Cultivation-independent DNA- and RNA-based analyses of the microbial populations provide extensive information on their phylogenetic diversity and on key genes of sulfate-reducing and methanogenic microorganisms. The 16S rRNA clone libraries are dominated by uncultured lineages of bacteria and archaea for which very little can be concluded in terms of their basic physiology and metabolism. The distribution of such lineages in different biogeochemical zones, in which various potential redox couples are available for energy metabolism, would seem to indicate their functional role in the subsurface. Yet, the distribution of specific phylogenetic groups within zones dominated by sulfate reduction, manganese reduction, methanogenesis, or anaerobic methane oxidation does not provide a clear pattern based on our current understanding. It is, for example, surprising that 16S rRNA genes representing known groups of sulfate-reducing bacteria of -Proteobacteria or known lineages of methanogenic archaea are sparse in the clone libraries, even in sediment horizons where sulfate reduction or methanogenesis should dominate microbial processes according to the pore water chemistry. The links between phylogenetic diversity of microbial communities and their functional diversity in the subsurface environment are still poorly constrained. We need to determine the types of energy metabolism and carbon transformations of phylogenetically defined groups, such as the DSAG or MCG, for which there is currently little or no information about their life mode in the deep subsurface. As the database grows and new ideas and approaches are added, the pieces in this great puzzle will gradually fall into place. It should be noted, however, that this is not only a scientific problem related to deep subseafloor ecosystems but is also a limitation in studies of most other environments on the surface of our planet. This multidisciplinary research field is still in its early years but is progressing rapidly.

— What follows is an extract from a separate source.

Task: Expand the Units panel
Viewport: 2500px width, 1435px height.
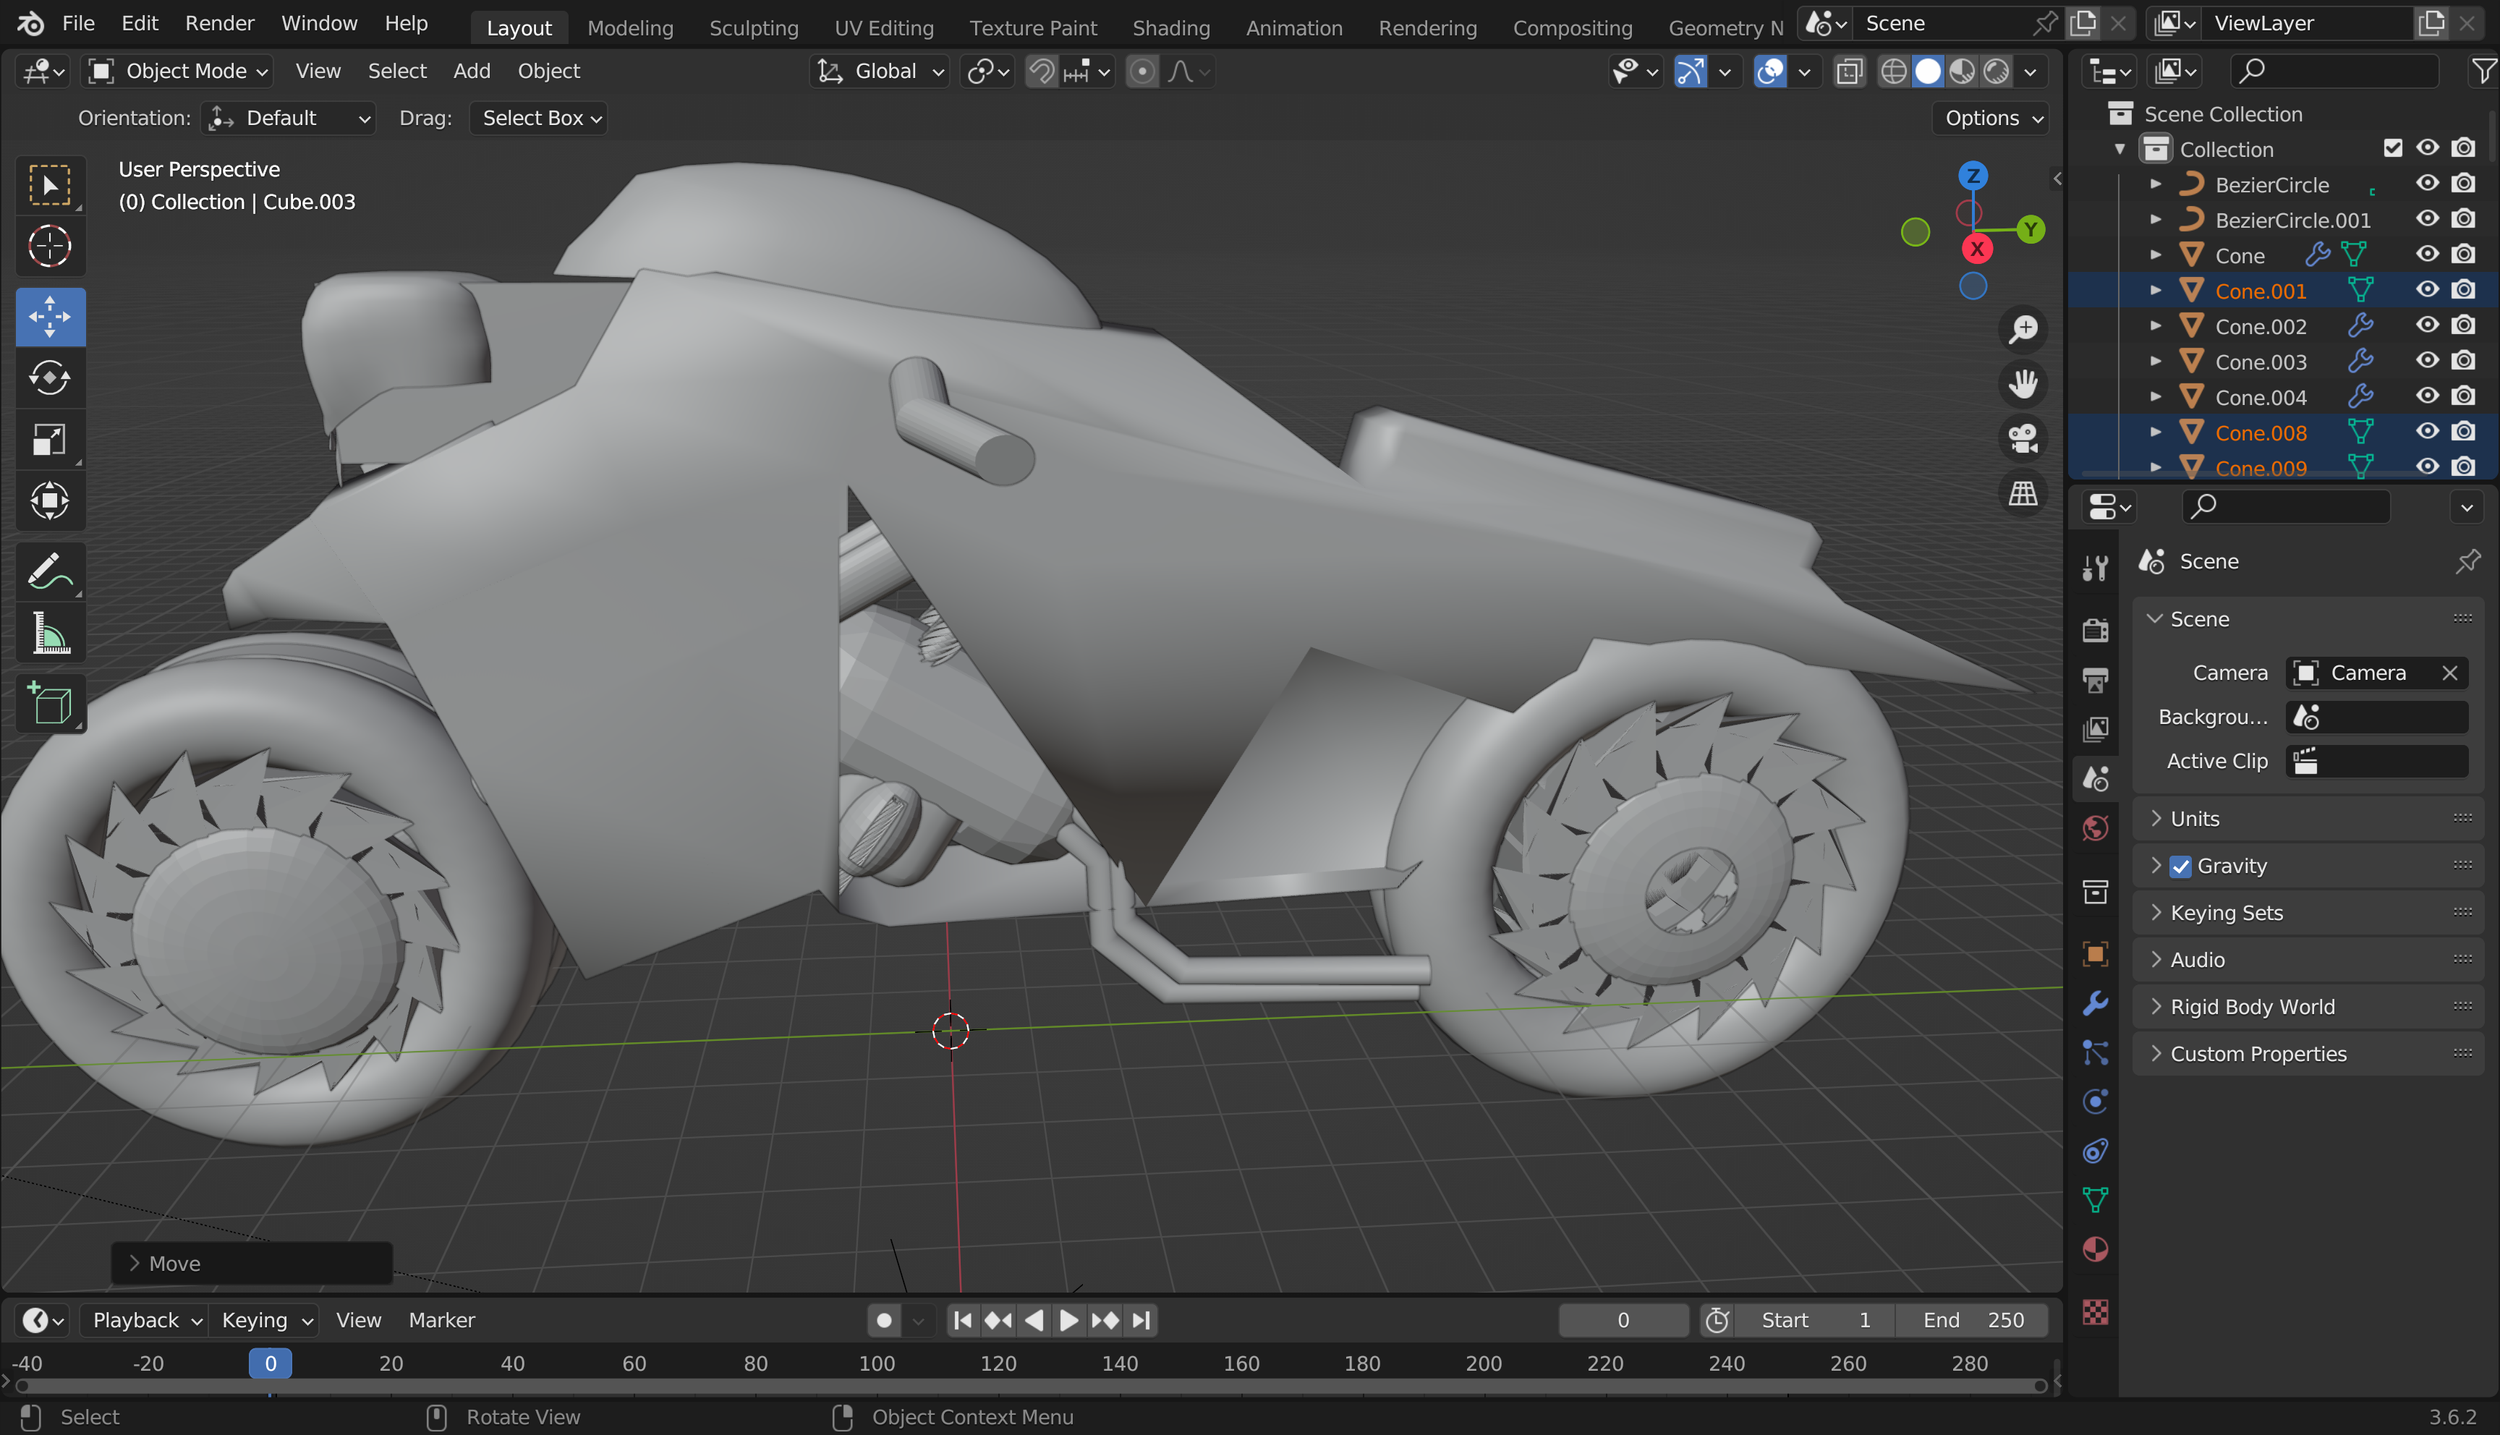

As one example of methodological progress following Leg 201, Schippers et al. (2005) were able to identify a living fraction of the total prokaryotic cells using of a highly sensitive RNA-based technique (CARD-FISH). Using the presence of cellular ribosomes as an indication of activity, the authors found that at least 1/10 to 1/3 of all cells analyzed are living bacteria. The fact that this is only a minimum estimate means that potentially all counted cells could be alive and active. One of the reasons why the question of the degree of viability is so fundamental to deep biosphere research is that the estimated mean activity and growth of the cells are extremely low. As discussed in this chapter, estimates of the potential generation time of subsurface bacteria range from less than a year to tens of thousands of years. If the mean generation times lie somewhere between tens and thousands of years, we are dealing with cellular levels of energy and carbon turnover that are many orders of magnitude below the range studied by microbiologists so far. We are therefore not able to extrapolate from current data on the maintenance metabolism or regulation of growth yield to these natural populations that may still constitute the majority of prokaryotic cells on Earth. The exploration of life at extremely low energy supply remains one of the most challenging tasks of future deep biosphere research.